We have informed the selling stockholders that the anti-manipulative provisions
of Regulation M promulgated under the Securities Exchange Act of 1934 may apply
to their sales in the market.

         Upon notification to us by a selling stockholder that any material
arrangement has been entered into with a broker-dealer for the sale of shares
through a block trade, special offering, exchange distribution or secondary
distribution or a purchase by a broker or dealer, a supplement to this
prospectus will be filed, if required, pursuant to Rule 424(b) under the
Securities Act of 1933, disclosing:

         o        the name of the selling stockholder and of the participating
                  broker-dealer(s);

         o        the number of shares involved;

         o        the price at which the shares were sold;

         o        the commissions paid or discounts or concessions allowed to
                  the broker-dealer(s), where applicable;

         o        that the broker-dealer(s) did not conduct any investigation to
                  verify the information set out or incorporated by reference in
                  this prospectus; and

         o        any other facts material to the transaction.

         We will pay all the costs, expenses and fees related to the
registration of the shares offered by this prospectus.

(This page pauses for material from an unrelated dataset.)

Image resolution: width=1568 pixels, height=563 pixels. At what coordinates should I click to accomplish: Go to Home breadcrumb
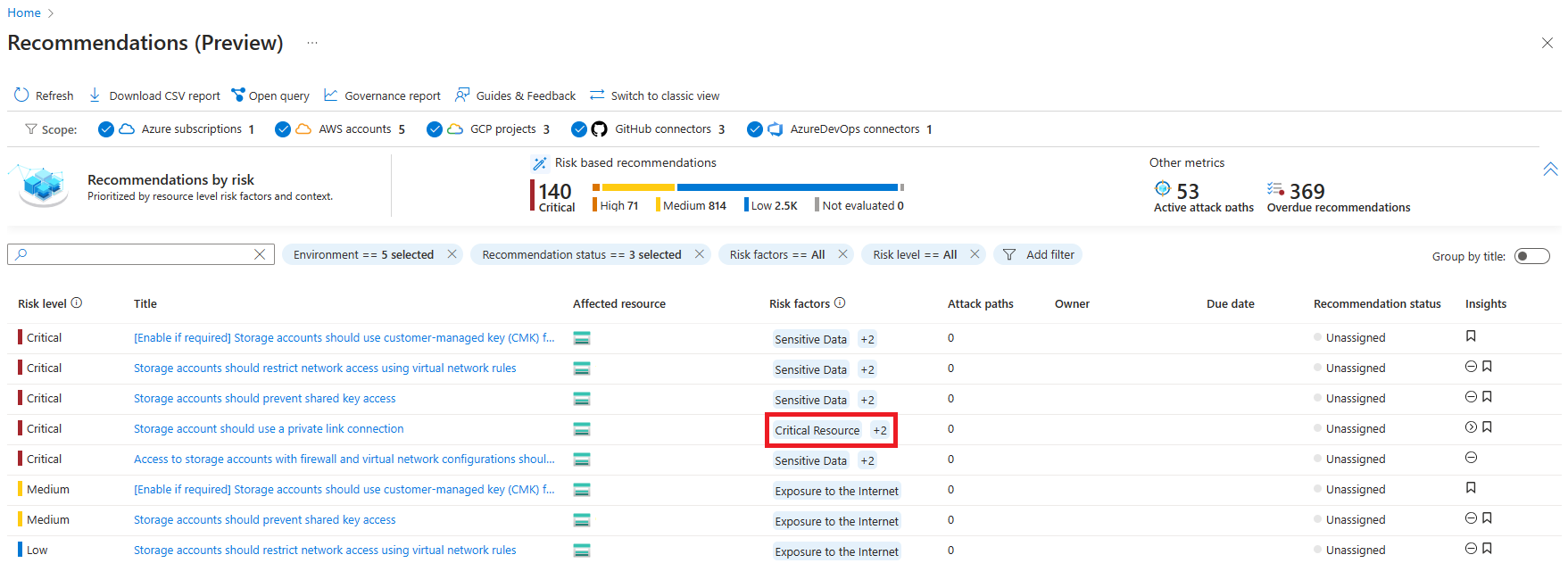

The selling stockholders
will be responsible for the payment of any brokerage commissions, underwriting
fees or discounts or fees or expenses of counsel or advisors attributable to the
sale of the shares.



                                       15

   42



                                  LEGAL MATTERS

         Certain legal matters with respect to the shares of our common stock
offered by this prospectus will be passed upon for us by Conner & Winters, A
Professional Corporation, Tulsa, Oklahoma.


                                     EXPERTS

         The consolidated financial statements of Prize Energy Corp. for the
year ended December 31, 2000, and the 1998 statement of revenues and direct
operating expenses for the producing properties acquired by Prize Energy Corp.
from Pioneer Natural Resources USA, Inc. appearing in Prize Energy Corp.'s
Annual Report on Form 10-K for the year ended December 31, 2000, have been
audited by Ernst & Young, LLP, independent auditors, as set forth in their
reports thereon included therein and incorporated herein by reference. Such
financial statements are incorporated herein by reference in reliance upon such
reports given on the authority of such firm as experts in accounting and
auditing.

         Approximately 75% of the estimated quantities of our proved oil and
natural gas reserves and related calculations prepared by us as of December 31,
2000, and incorporated by reference in this prospectus, has been audited by
Netherland, Sewell & Associates, Inc. and is incorporated herein in reliance
upon the firm's authority as experts in petroleum engineering.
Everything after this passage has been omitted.